A staged robbery involving a Saskatoon couple has landed the boyfriend with a six-month community sentence.
On May 26, police charged Braden Odishaw, 25, with an armed robbery at the HomeSense on Clarence Avenue South that happened two days earlier. It was replaced with a charge of theft under $5,000 once the Crown learned the details of the incident.
Court heard how Odishaw gave a note to his girlfriend, who was working the till, that said he was robbing the store. She gave him $200 and then gave false information to police, prosecutor Barbara Herder said. The woman, Cheyanne Anderson, is still before the courts charged with mischief with intent to mislead police.
Odishaw is a severe drug addict with a drug debt of $10,000, court heard. He was also sentenced for stealing a snowboard from his brother, breaching his condition that he not take drugs and uttering a death threat to his grandfather.
Defence lawyer Barbara Degenstein pointed out that Odishaw’s addiction was a factor in all the offences, The threats charge stemmed from an intervention planned by his grandparents on Oct. 4. Odishaw got angry and grabbed a knife, threatening to kill himself and anyone who tried to stop him. His grandfather was eventually able to take the knife away from his grandson.
While his criminal record includes drug trafficking and possession of stolen property, Herder said Odishaw has been able to follow conditions for the most part. A pre-sentence report shows that despite having family support, Odishaw has never successfully completed a drug treatment program and is considered a high risk to re-offend.
Degenstein said her client would go straight from court to an inpatient treatment program if he could.
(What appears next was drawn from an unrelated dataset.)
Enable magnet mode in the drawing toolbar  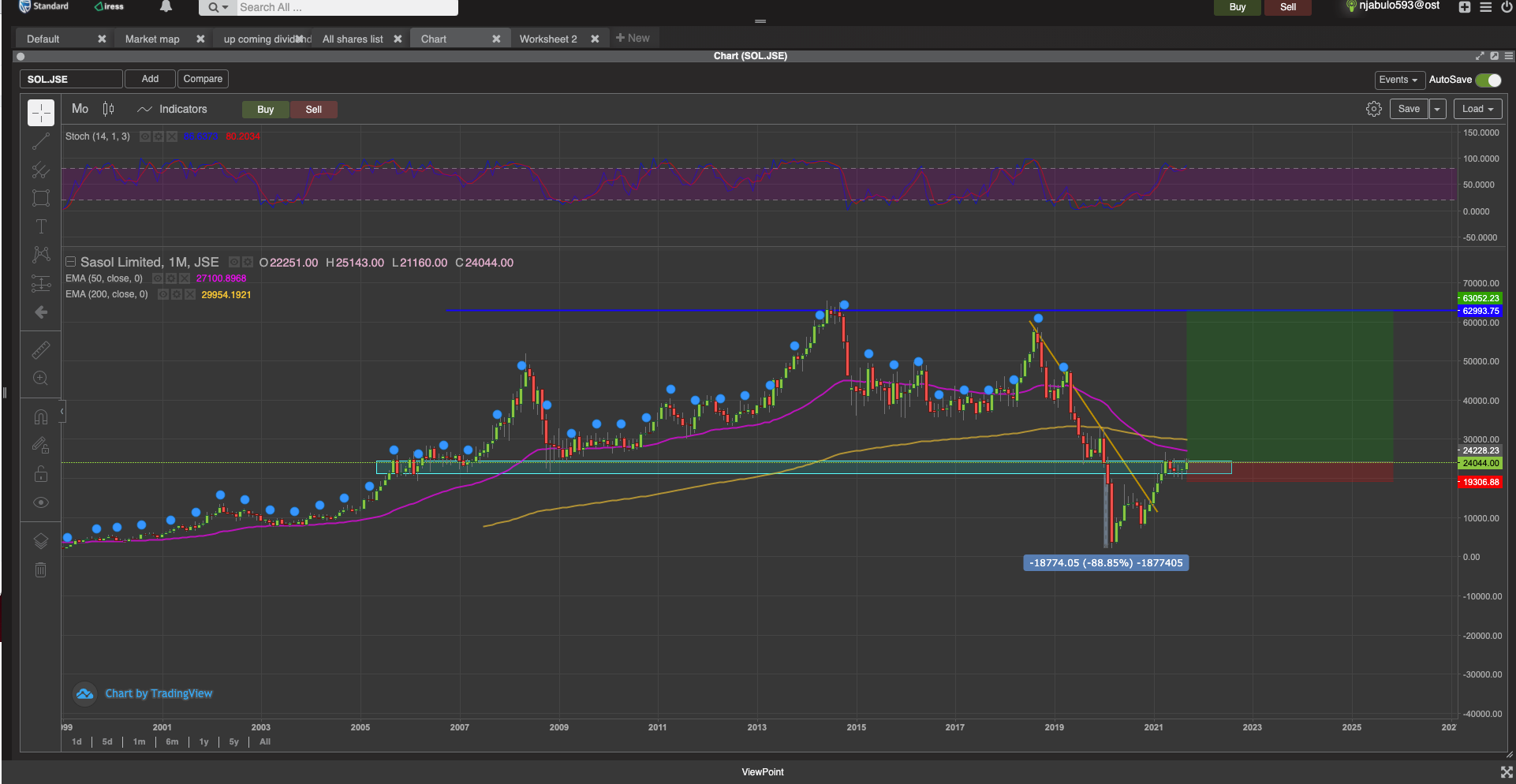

He wants to turn his life around, especially since recently becoming a father, she told the court.
“This guy’s an addict. I want to see him get help,” Judge Barry Morgan said when considering the Crown and defence’s joint-submission.
He ordered Odishaw to pay back the $200 he stole from HomeSense and gave him a six-month conditional sentence order, essentially a jail sentence served in the community under strict conditions. If the offender breaches those conditions, he’d likely go straight to jail, Morgan said.
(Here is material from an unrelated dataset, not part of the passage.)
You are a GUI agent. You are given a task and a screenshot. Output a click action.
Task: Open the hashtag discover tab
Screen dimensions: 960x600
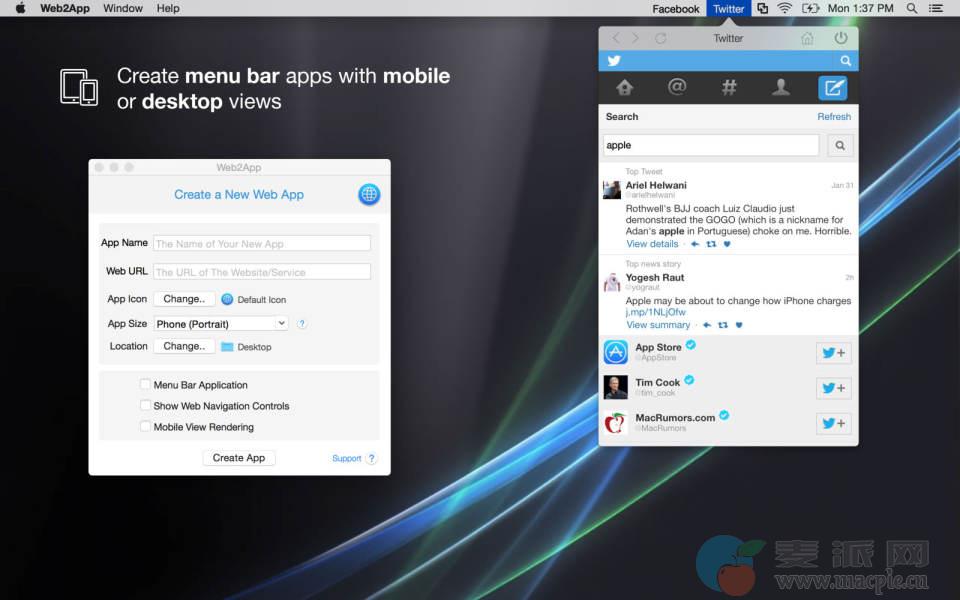729,88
After those six months, Odishaw will be on probation for one year. His conditions include staying away from his brother and grandparents unless they initiate contact. He also must seek treatment for his addictions and mental health issues, which court heard are closely connected.
Odishaw thanked the judge for not sending him to jail and giving him another chance.
“I’m utterly embarrassed of myself and my actions,” he wrote in a letter read aloud in court.
“I tried to fool myself into thinking that I didn’t have a drug addiction. All I want is a chance to better myself and be there for my son.”